■ TASK DETAILS
Reproduce the material below line for line without changing anything, but leave the pictures out.

--- DATA IN THIS EXERCISE ---

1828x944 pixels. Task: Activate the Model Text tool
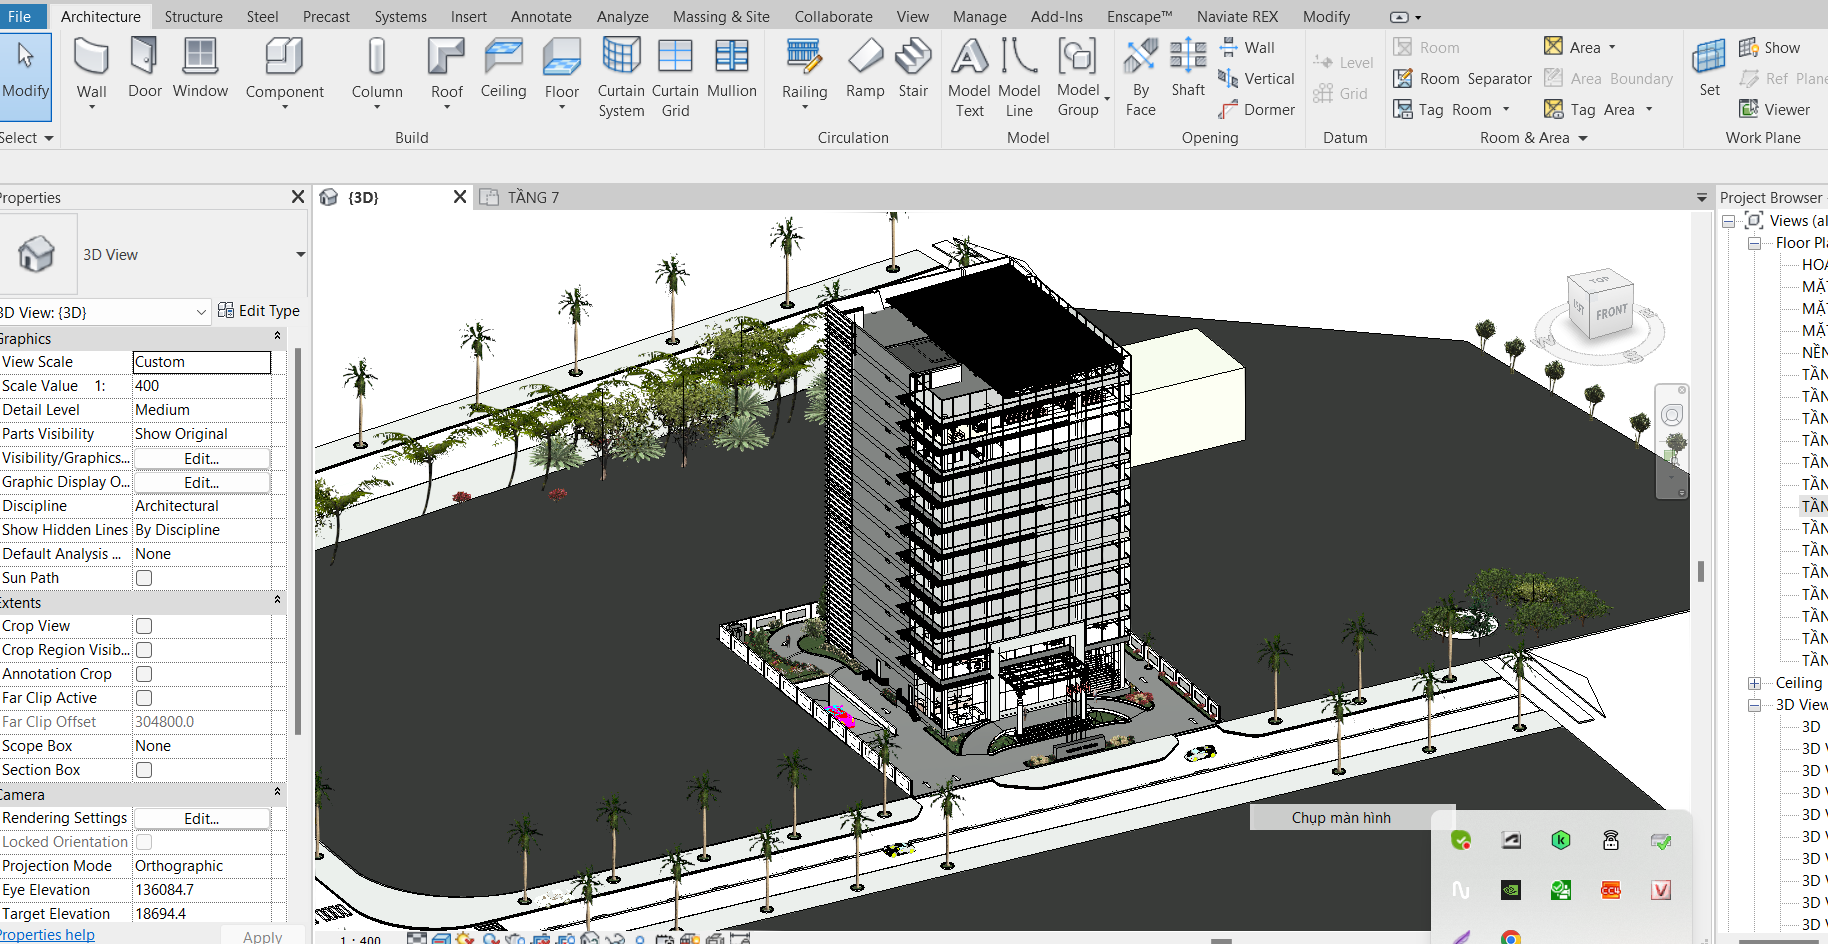pos(968,75)
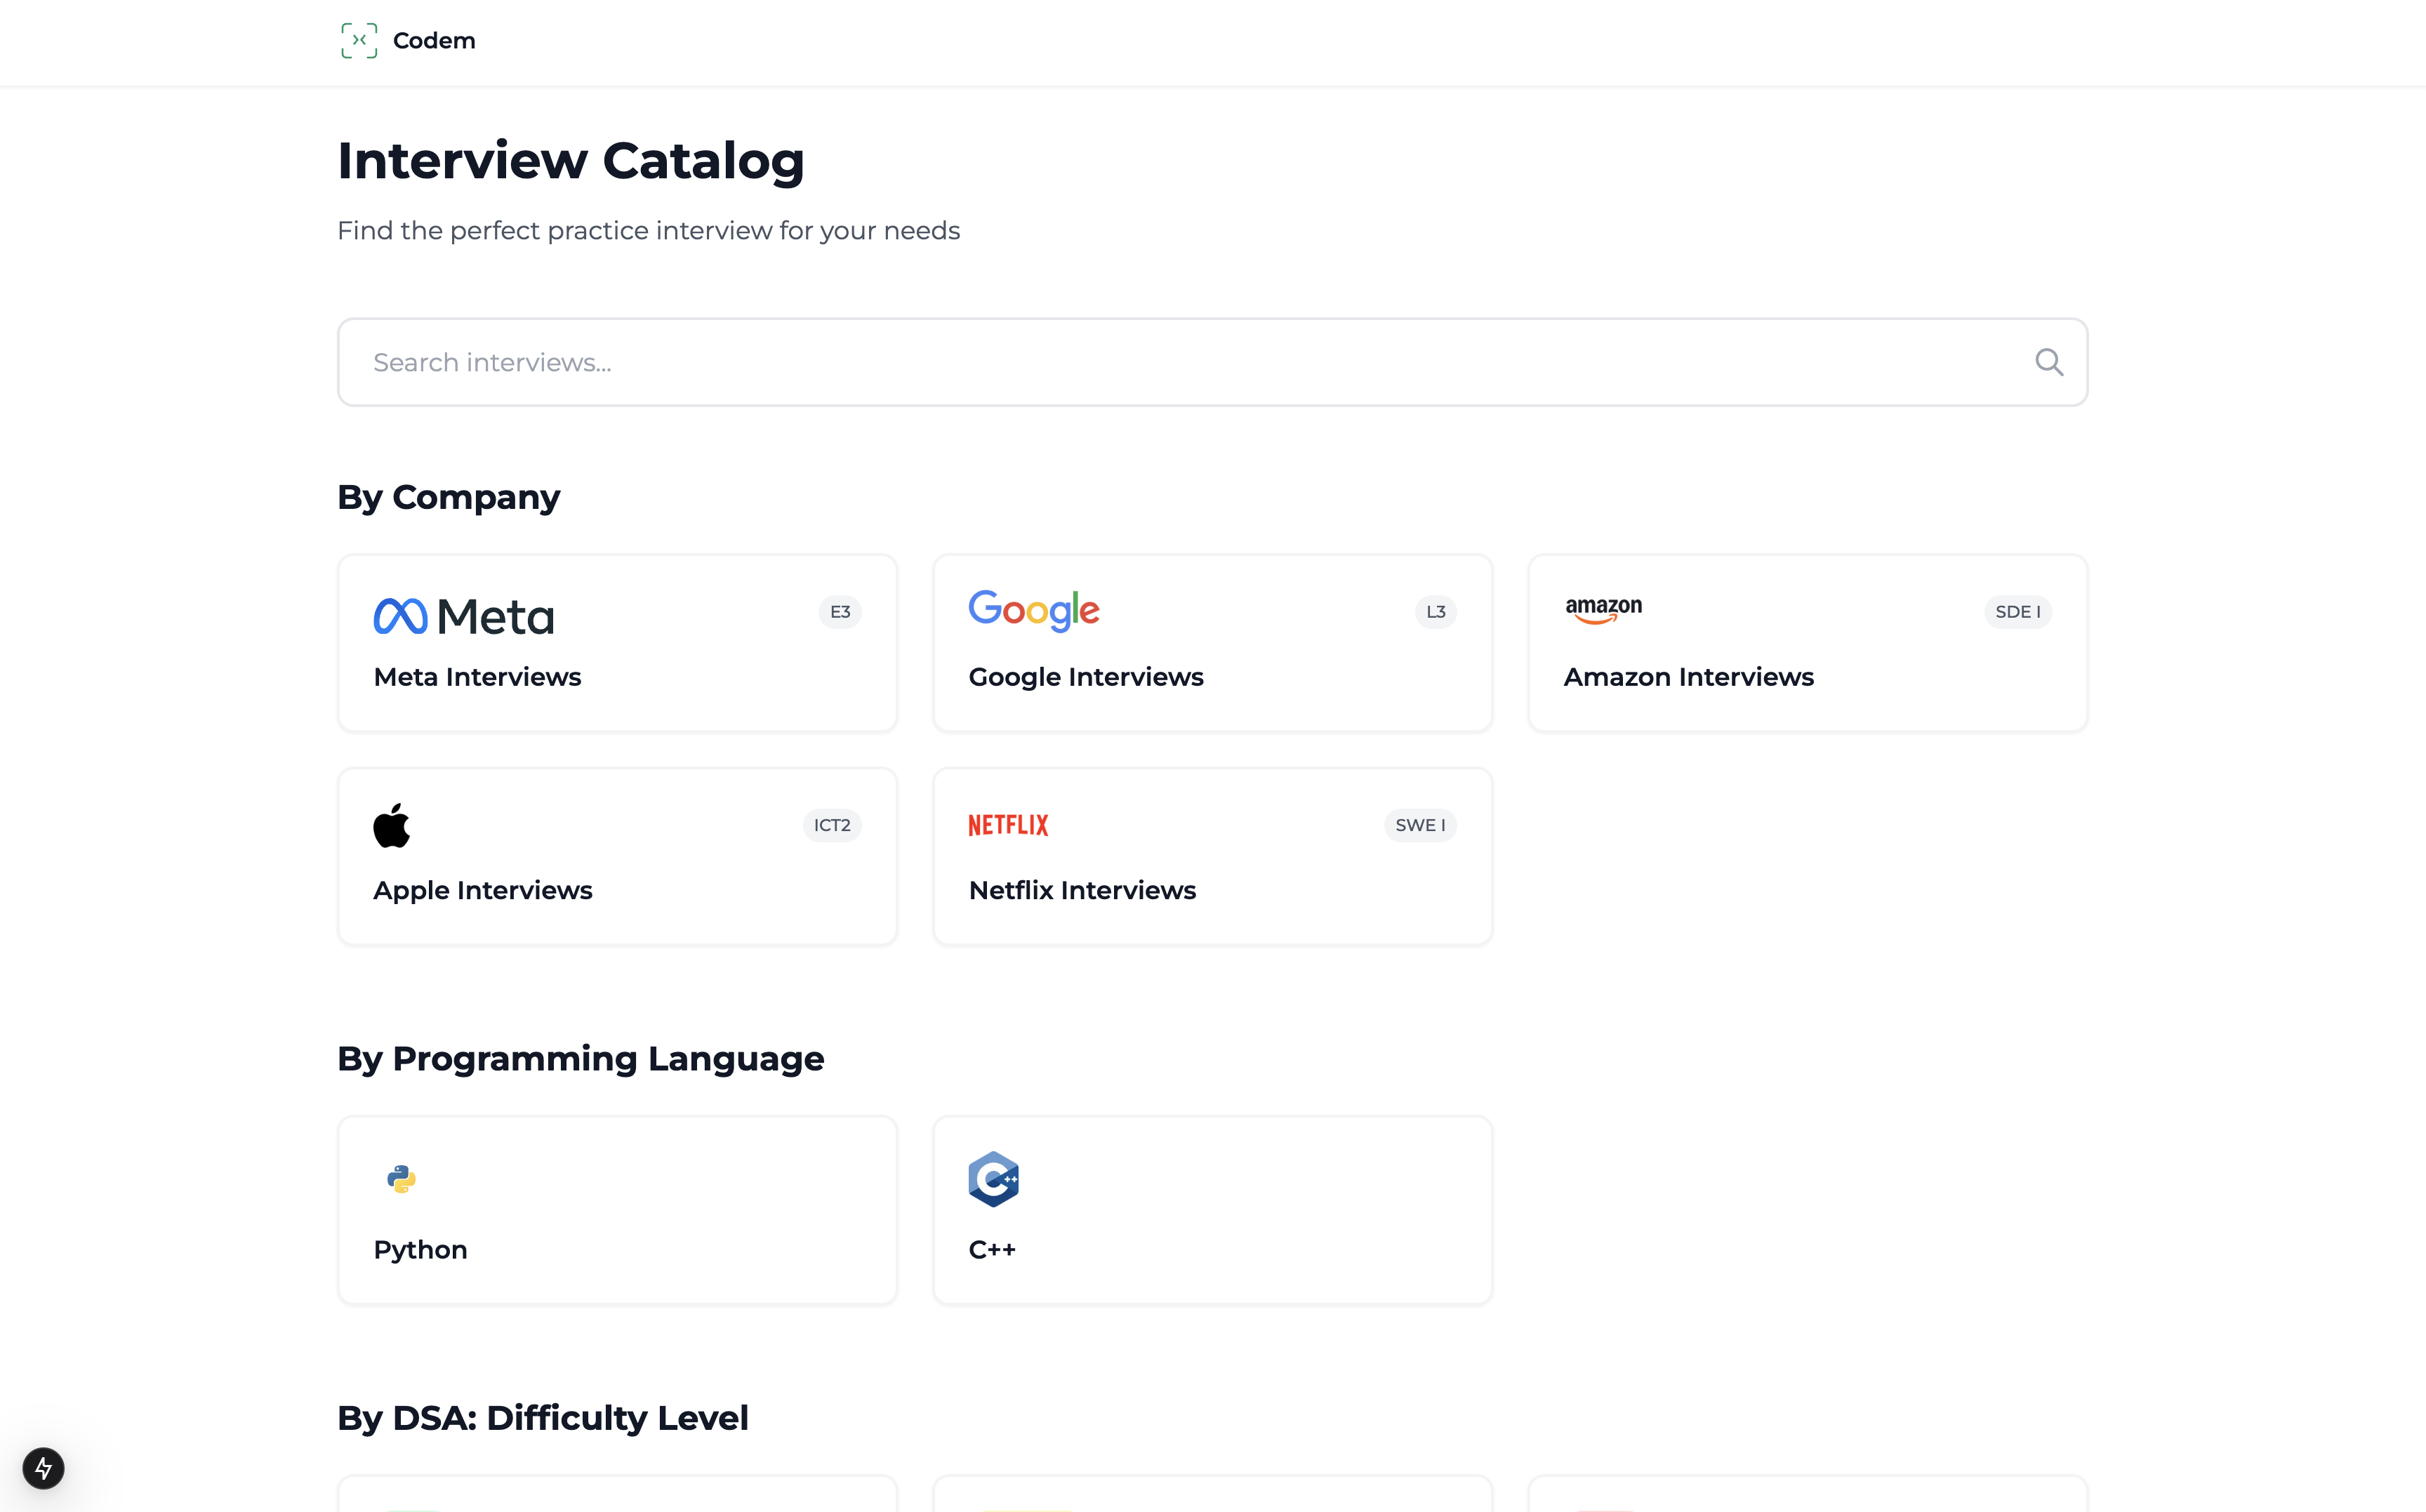Click the Amazon logo
Screen dimensions: 2426x1512
click(1603, 610)
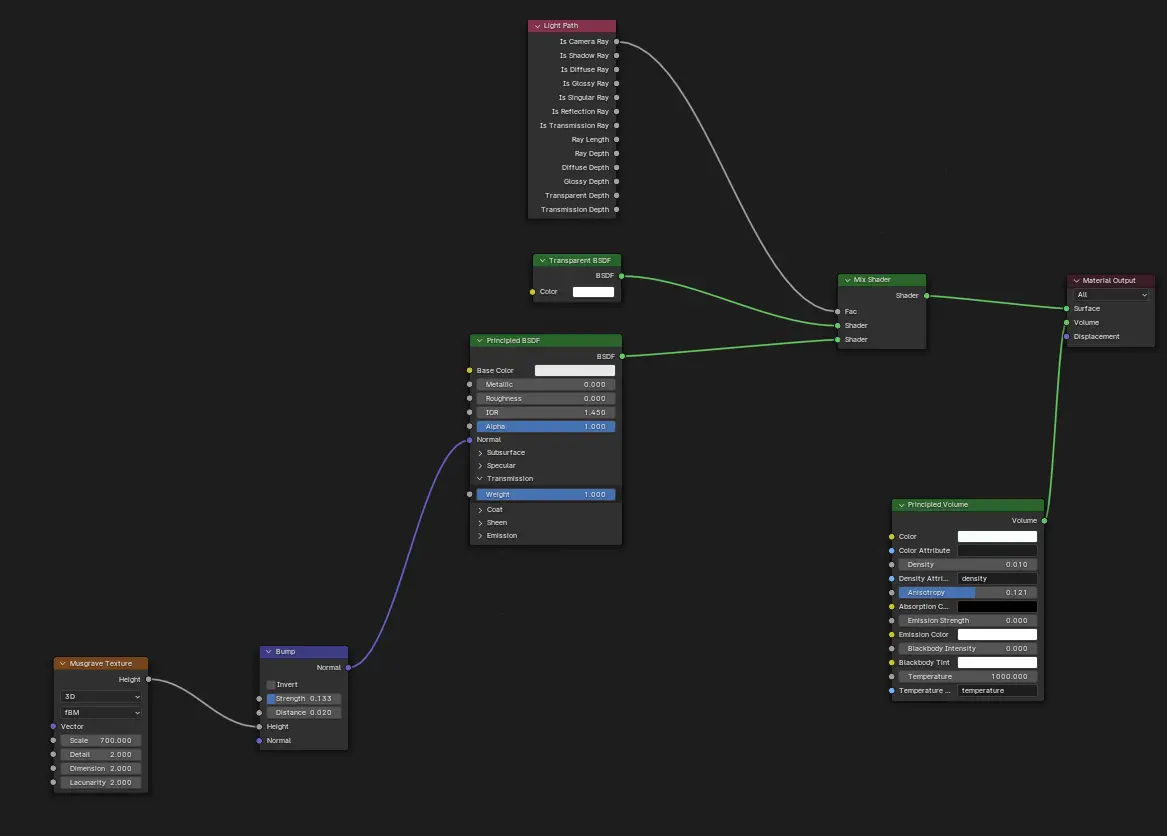Enable the Invert checkbox in Bump node

[x=271, y=685]
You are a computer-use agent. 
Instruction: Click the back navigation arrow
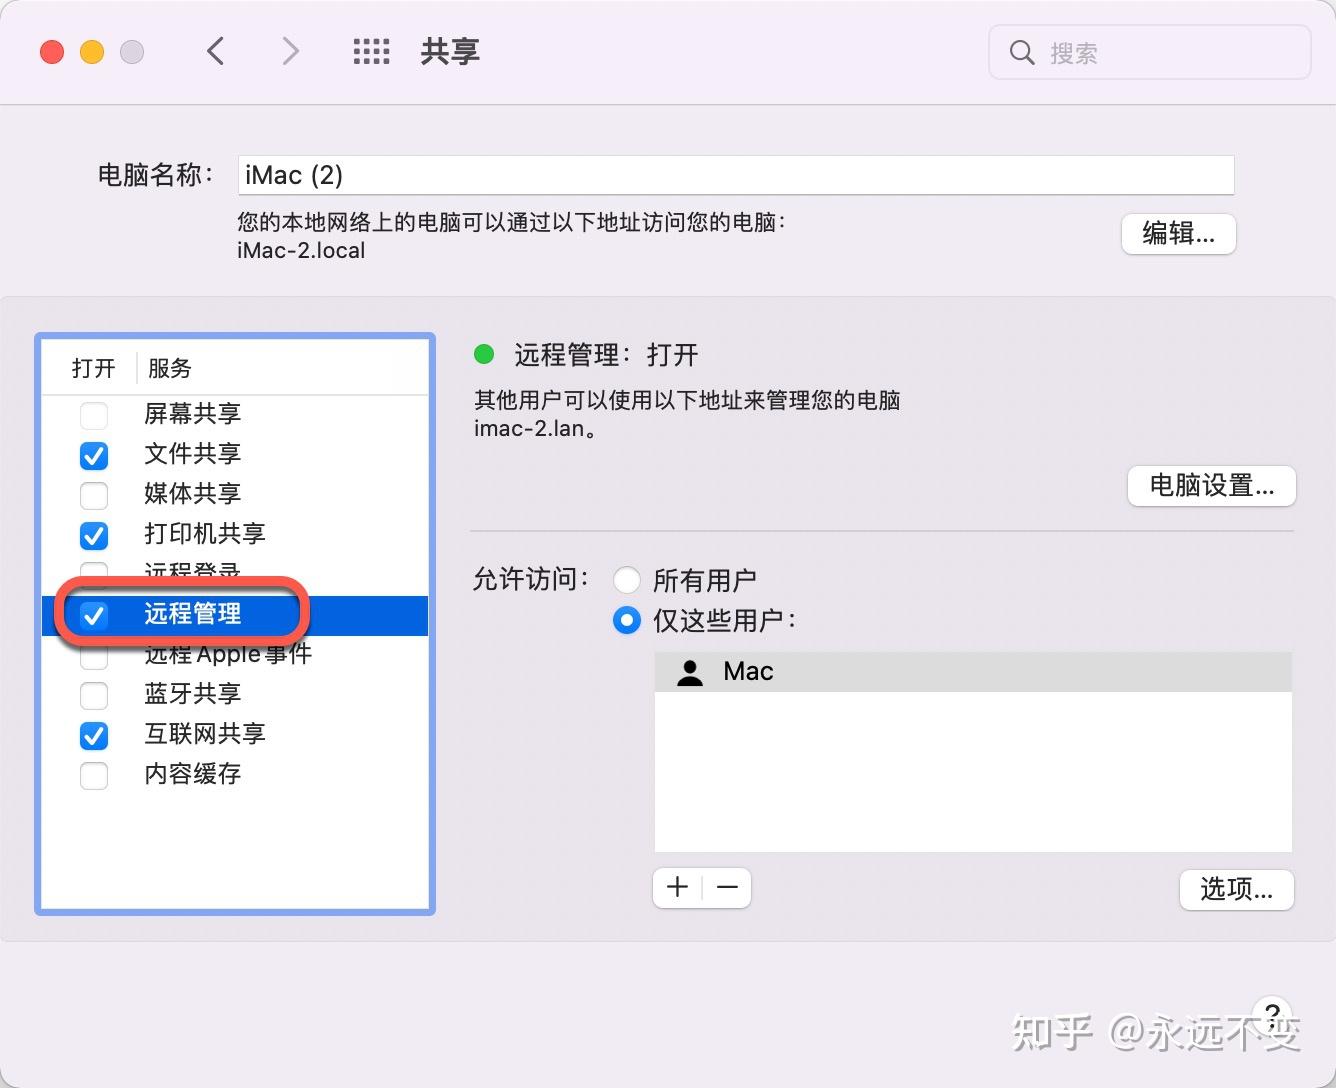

---

■ RESPONSE TO THIS TASK
1828x944 pixels. Task: Activate the Model Text tool
pos(968,75)
Click the Amazon logo
Screen dimensions: 2426x1512
click(1603, 610)
Enable the Invert checkbox in Bump node

[x=271, y=685]
You are a computer-use agent. 
Instruction: Click the back navigation arrow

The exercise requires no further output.